One antidote may be to consider where Jesus was born from the perspective of the universe. We all know that Jesus was born in Bethlehem. There is even a tradition that points us to the exact place in the town where he was born. But what about the place of Jesus’ birth in the context of all creation? When we say that Jesus came to us from beyond space and time to be born in the galaxy called the Milky Way, on the planet Earth, in the town of Bethlehem, we are making a profound affirmation.

Consider the vastness of the creation, a creation at which we believe Jesus was present and into which he came eons later to be born. Some people speculate that our galaxy is between 150,000 to 250,000 light years across. Since a light year is 6 trillion miles, that means we are part of a galaxy that is at least 900 quadrillion miles across. There is estimated to be at least another 100 billion galaxies. It is also estimated that each of the galaxies have, as we do, 100 billion bright stars such as our sun. (That would be 10 sextillion stars.) Most of them have planets around them. These are incomprehensible numbers.

Dr. Gary Carlson, a professor of Astronomy, has said that to find the planet Earth amongst all of God’s creation would be comparable to trying to locate a particular drop of water in the Atlantic Ocean – from the moon – with the naked eye. Out of at least 100 billion galaxies which he had created, Jesus found the Milky Way in our galaxy. And out of over 100 billion stars in that galaxy he found the star we call our sun.
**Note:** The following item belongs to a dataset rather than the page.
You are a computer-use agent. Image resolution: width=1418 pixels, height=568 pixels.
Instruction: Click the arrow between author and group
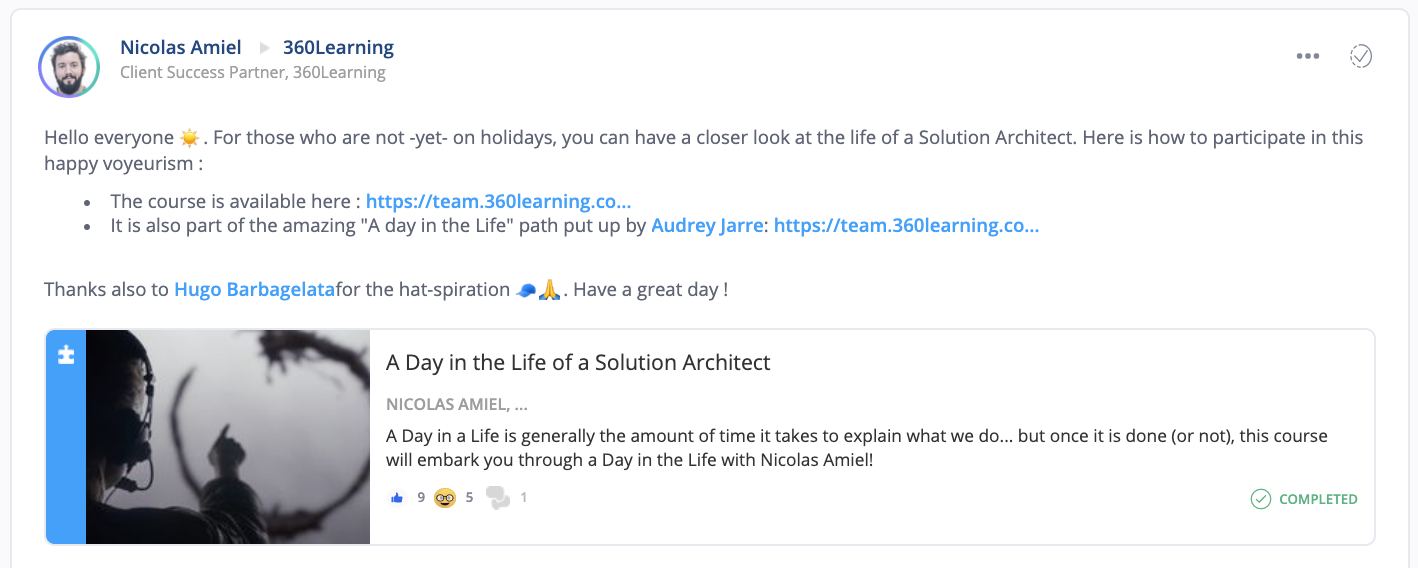point(264,47)
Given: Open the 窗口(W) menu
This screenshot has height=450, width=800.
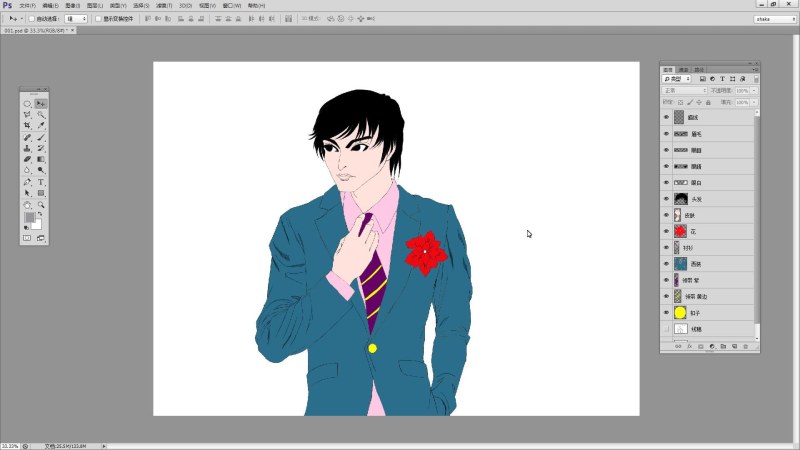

Then, for God, it was a hop, skip and a jump to our planet, earth, to a town called Bethlehem and to a stable wherein he took human form, born of Mary.
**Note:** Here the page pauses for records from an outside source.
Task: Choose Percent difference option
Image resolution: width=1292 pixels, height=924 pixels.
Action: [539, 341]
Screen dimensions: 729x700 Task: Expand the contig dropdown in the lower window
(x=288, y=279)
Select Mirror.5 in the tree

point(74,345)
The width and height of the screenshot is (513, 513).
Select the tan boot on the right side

Some people say that science and education have taken away the mysteries of Christianity. I disagree. God’s gift of science has enhanced the mysteries. Civilization has come a long way, from traveling by donkey to traveling in space. Our knowledge has exploded, and continues to do so daily. The majesty and mystery of God coming to earth has been multiplied rather than diminished. We are not the center of the universe as many people in Jesus’ day believed. We are a speck that could be lost with little or no effect in the vast universe. Our sun is not visible 50 light years away from us; it is not even visible to most of our galaxy; it is unseen in the totality of the universe. Despite our relative obscurity in all of creation, we believe God came to us in the person of Jesus. Our familiarity with the Christmas story and the abundance of glitz and frivolity during the season dull the amazing reality of the event. Christmas becomes a rather ho hum annual ritual that leaves us hungry for meaning.
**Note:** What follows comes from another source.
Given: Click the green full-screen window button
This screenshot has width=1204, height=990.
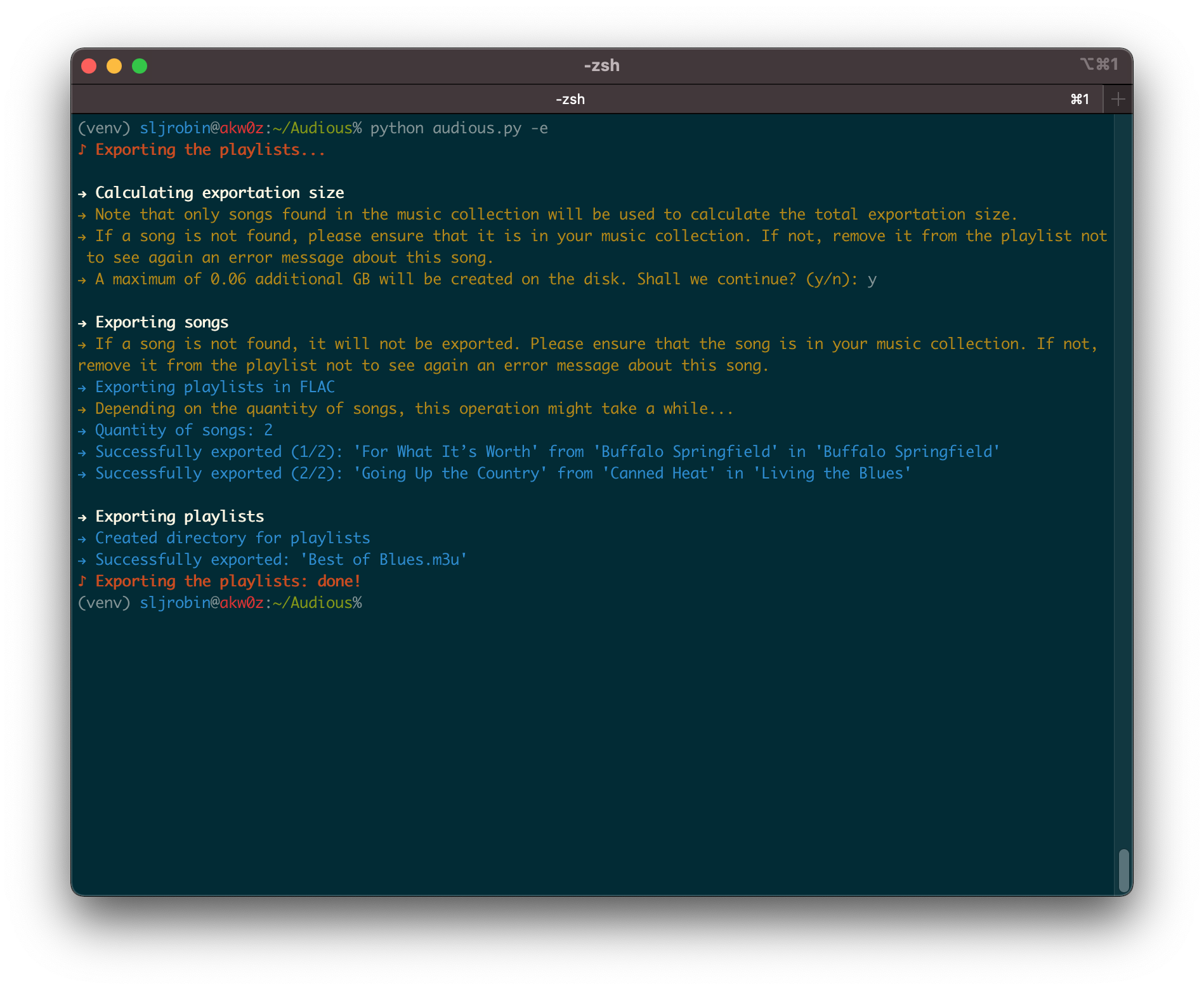Looking at the screenshot, I should [x=140, y=66].
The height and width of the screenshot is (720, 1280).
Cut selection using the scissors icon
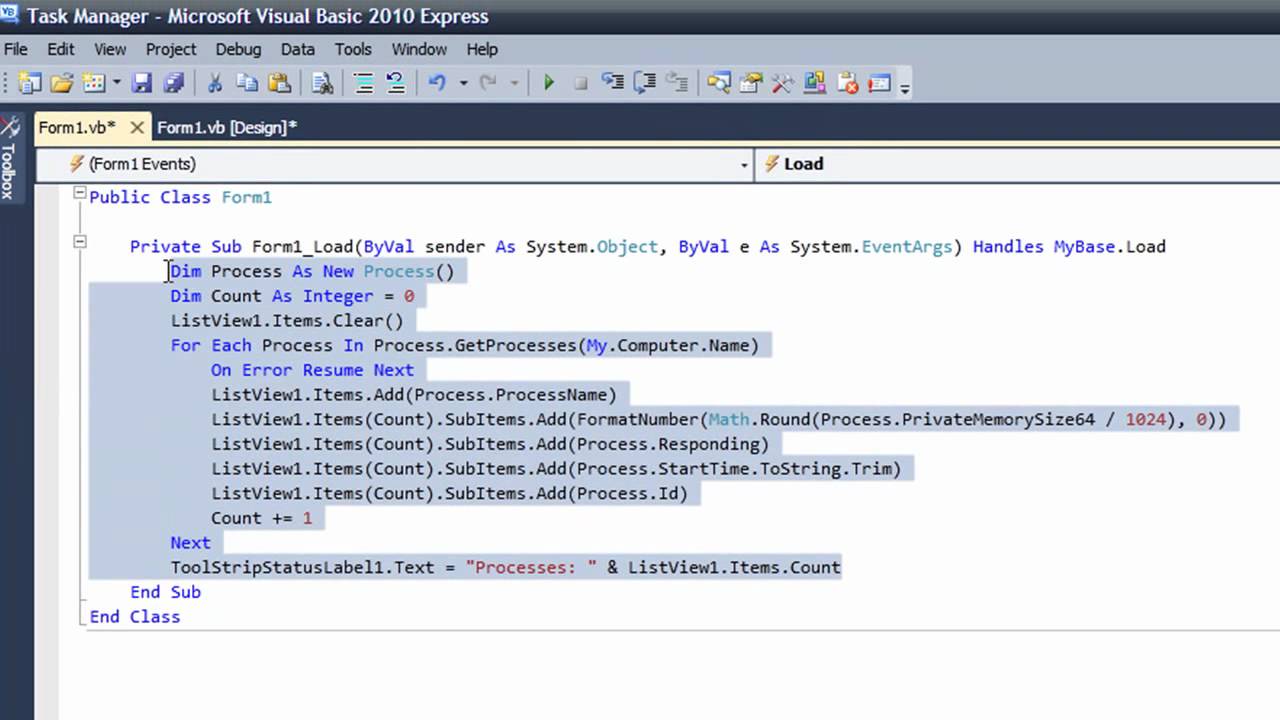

If a person will just listen to what they say they believe happened, and ponder it, even the most laid back persons amongst us should feel something resembling awe stir within them. The God who created more than can be known or even imagined came to us as he promised and in the most vulnerable manner. It is awesome that such an event as Christmas ever occurred.

Joseph Fort Newton, writing in The Atlantic Monthly in 1929 described the Christmas miracle by saying, “(God) took our tiny shape and let us hold him in our arms.”

When familiarity threatens to suffocate our celebration, remember the divine love which would bring God to our little speck of creation. What defines our life is not material things or circumstances, but God’s love that has created and redeemed us. We know the intensity and reality of his love because of a life that began on this planet the first Christmas.

A little boy’s father had been killed in military service before the boy had ever known him. All he had was a picture of his father, but the picture was always before him at home. One day he said to his mother: “I wish Daddy would step out of that picture so I could really know him.” Christmas is the celebration of the miracle that the God of this vast universe did that. He stepped out of the picture painted of him by words in the Old Testament, and he took our shape, and he let us hold him, and touch him, and know him, so that we might love him. It was a miracle. In some new, or renewed, way, may the miracle we celebrate as Christmas fill your heart with thanksgiving and celebration this season.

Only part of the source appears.